**原文节选**
::::::::::

DenseDepth原始代码仅仅提供了keras训练的权重，但是我个人比较喜欢pytorch。所以又研究了一下怎么进行模型参数转换，首先说几个核心要点：

务必确保模型结构是完全一致的，包括conv、relu、batchnorm、maxpool等等模块，尤其额外注意没有参数的模块；因为有参数的模型转换错误会报错，没有参数的模块是没有提醒的；
额外注意batchnorm中的running_mean和running_var，因为这两个参数也不能训练，所以容易被忽略；
keras的权重转pytorch权重需要进行一次转置，因为两者参数的顺序是不一致；
通常也是最重要的是，模型结构都一般都是串联的，无论是哪种方法，数据经过各种卷积操作的顺序是一致的；
另外就是额外补充调试过程，如果发现结果不对，建议一层一层的打印输出，并分别对比。

大致了解以上原理后，就可以直接写出以下代码，其中包括大量的额外代码（读取keras权重，环境设置等等），大家只需要注意# load parameter from keras这附近的代码即可，其实也很简单就是一对一拷贝。

## 以下代码可以在colab下运行
import os
import sys
import glob
import argparse
import matplotlib
import numpy as np

sys.path.insert(0,"../")
sys.path.insert(1,"./")
# Keras / TensorFlow
os.environ['TF_CPP_MIN_LOG_LEVEL'] = '5'
from keras.models import load_model
from layers import BilinearUpSampling2D
from utils import load_images
from matplotlib import pyplot as plt

import torch
import torch.nn as nn
from torchvision import models
import torch.nn.functional as F

from pytorch_model import PTModel

# Argument Parser
parser = argparse.ArgumentParser(description='High Quality Monocular Depth Estimation via Transfer Learning')
parser.add_argument('--model', default='../nyu.h5', type=str, help='Trained Keras model file.')
parser.add_argument('--input', default='../examples/*.png', type=str, help='Input filename or folder.')
args = parser.parse_args()

# Custom object needed for inference and training
custom_objects = {'BilinearUpSampling2D': BilinearUpSampling2D, 'depth_loss_function': None}

print('Loading model...')

# Load model into GPU / CPU
model = load_model(args.model, custom_objects=custom_objects, compile=False)
names = [weight.name for layer in model.layers for weight in layer.weights]
weights = model.get_weights()

::::::::::

**数据集条目**
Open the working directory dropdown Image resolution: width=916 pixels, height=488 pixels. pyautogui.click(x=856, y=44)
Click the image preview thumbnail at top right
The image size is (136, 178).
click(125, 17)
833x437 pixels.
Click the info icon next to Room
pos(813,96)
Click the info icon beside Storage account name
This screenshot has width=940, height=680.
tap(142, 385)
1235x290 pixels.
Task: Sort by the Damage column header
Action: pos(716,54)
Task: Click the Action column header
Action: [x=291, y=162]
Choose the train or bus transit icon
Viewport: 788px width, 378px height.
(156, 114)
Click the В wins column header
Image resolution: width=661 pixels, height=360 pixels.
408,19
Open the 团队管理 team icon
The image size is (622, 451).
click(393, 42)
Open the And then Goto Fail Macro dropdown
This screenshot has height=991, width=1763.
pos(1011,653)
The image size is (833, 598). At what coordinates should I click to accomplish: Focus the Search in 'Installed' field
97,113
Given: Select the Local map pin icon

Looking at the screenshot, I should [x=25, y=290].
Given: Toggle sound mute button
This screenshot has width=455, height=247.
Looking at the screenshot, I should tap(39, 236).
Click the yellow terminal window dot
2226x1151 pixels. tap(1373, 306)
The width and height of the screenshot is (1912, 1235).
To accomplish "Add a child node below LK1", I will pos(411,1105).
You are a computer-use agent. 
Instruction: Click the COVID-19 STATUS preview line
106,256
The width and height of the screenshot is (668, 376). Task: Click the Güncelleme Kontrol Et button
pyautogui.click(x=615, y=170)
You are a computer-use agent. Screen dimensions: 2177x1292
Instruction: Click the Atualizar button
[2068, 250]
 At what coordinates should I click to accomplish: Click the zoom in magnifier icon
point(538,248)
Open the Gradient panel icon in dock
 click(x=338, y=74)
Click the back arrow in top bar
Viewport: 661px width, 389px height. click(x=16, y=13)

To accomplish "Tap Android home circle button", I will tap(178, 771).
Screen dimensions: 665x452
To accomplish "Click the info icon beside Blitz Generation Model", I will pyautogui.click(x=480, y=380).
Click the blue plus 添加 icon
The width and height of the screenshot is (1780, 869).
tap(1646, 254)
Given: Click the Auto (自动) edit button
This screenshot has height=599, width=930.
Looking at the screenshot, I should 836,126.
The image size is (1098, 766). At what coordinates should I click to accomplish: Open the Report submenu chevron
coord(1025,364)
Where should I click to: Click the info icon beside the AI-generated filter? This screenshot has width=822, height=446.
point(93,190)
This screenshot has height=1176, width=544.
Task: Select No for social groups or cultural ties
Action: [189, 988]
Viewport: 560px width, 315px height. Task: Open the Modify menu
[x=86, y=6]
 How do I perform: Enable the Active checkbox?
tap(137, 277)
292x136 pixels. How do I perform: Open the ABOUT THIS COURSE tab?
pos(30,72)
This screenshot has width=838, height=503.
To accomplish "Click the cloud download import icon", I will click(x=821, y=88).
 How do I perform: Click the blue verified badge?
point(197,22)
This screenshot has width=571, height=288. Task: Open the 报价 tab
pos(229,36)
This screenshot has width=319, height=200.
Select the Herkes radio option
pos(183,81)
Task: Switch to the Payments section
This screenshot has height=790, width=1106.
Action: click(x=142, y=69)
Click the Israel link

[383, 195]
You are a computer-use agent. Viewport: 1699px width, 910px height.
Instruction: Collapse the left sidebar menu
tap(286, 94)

::::::::::

**任务列表**
1. 根据权重转换说明，将keras权重转为pytorch权重时需要额外进行什么操作？
2. 请从权重转换说明中含有“from pytorch_model import”的地方开始，到“filename or folder.')”结束，一字不差地重写这一段。

**练习答案**
1. 需要进行一次转置，因为两者参数的顺序不一致。

2.
from pytorch_model import PTModel

# Argument Parser
parser = argparse.ArgumentParser(description='High Quality Monocular Depth Estimation via Transfer Learning')
parser.add_argument('--model', default='../nyu.h5', type=str, help='Trained Keras model file.')
parser.add_argument('--input', default='../examples/*.png', type=str, help='Input filename or folder.')